- **INFORMATION SUPPLIED**
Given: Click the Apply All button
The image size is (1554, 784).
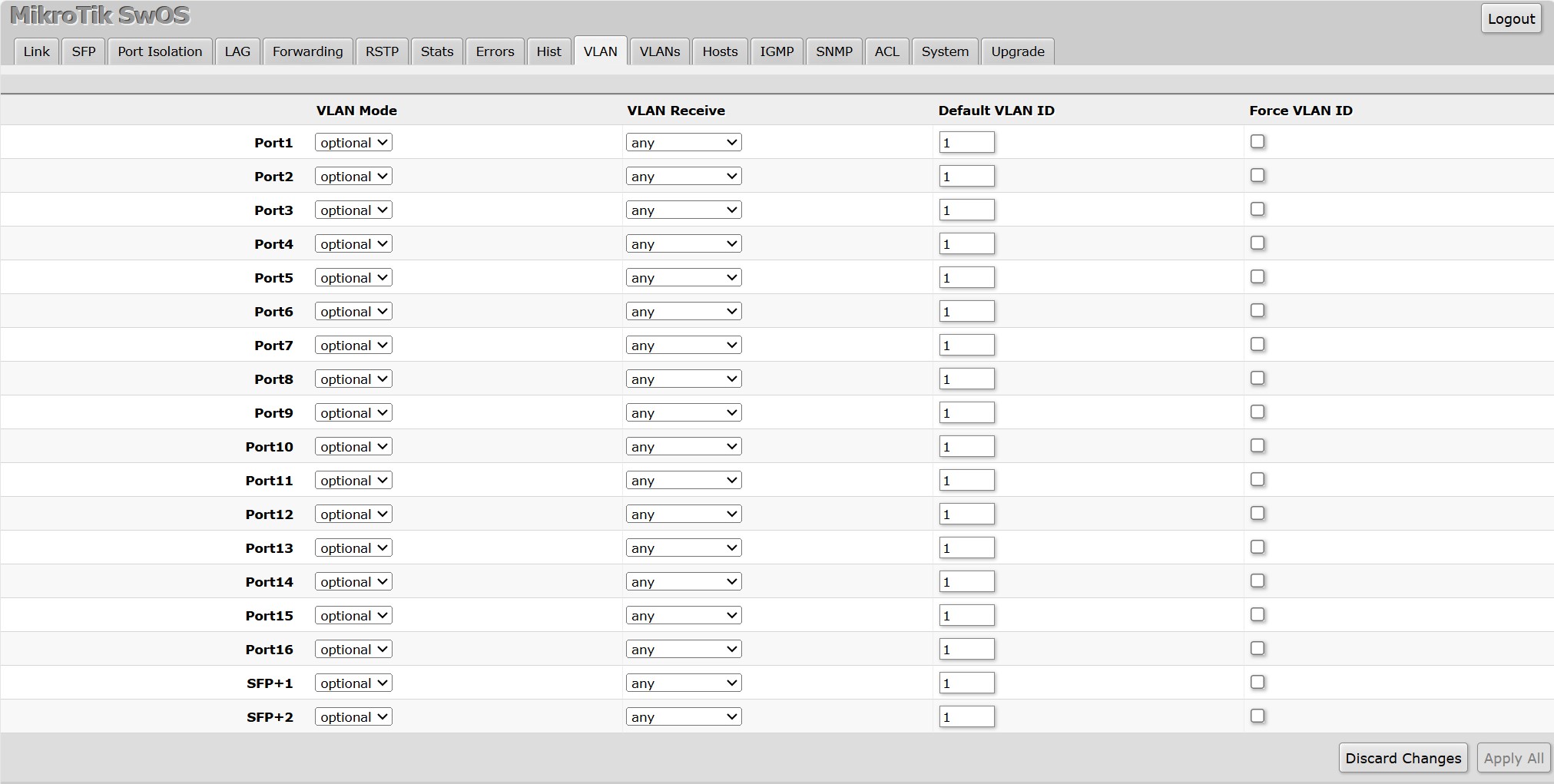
---
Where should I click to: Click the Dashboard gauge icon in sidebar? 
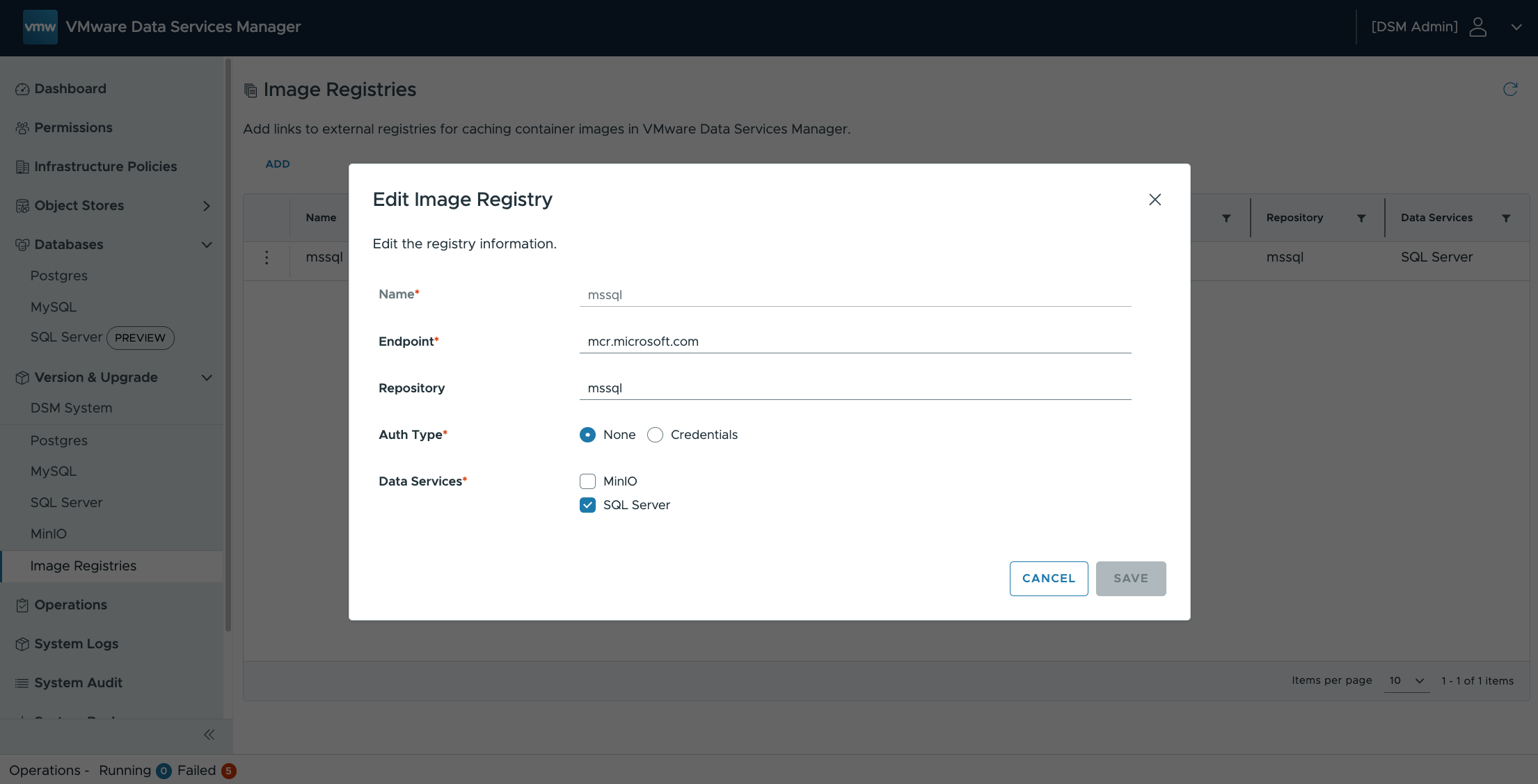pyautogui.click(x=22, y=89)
---
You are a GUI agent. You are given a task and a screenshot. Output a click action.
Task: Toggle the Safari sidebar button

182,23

- **WORK INSTRUCTION**
In the entries above, find the line holding "Given: Click the Apply All button" and the line holding "The image size is (1554, 784)."; print both of them and every line between, exactly, and nothing else.

- **EXPECTED OUTPUT**
Given: Click the Apply All button
The image size is (1554, 784).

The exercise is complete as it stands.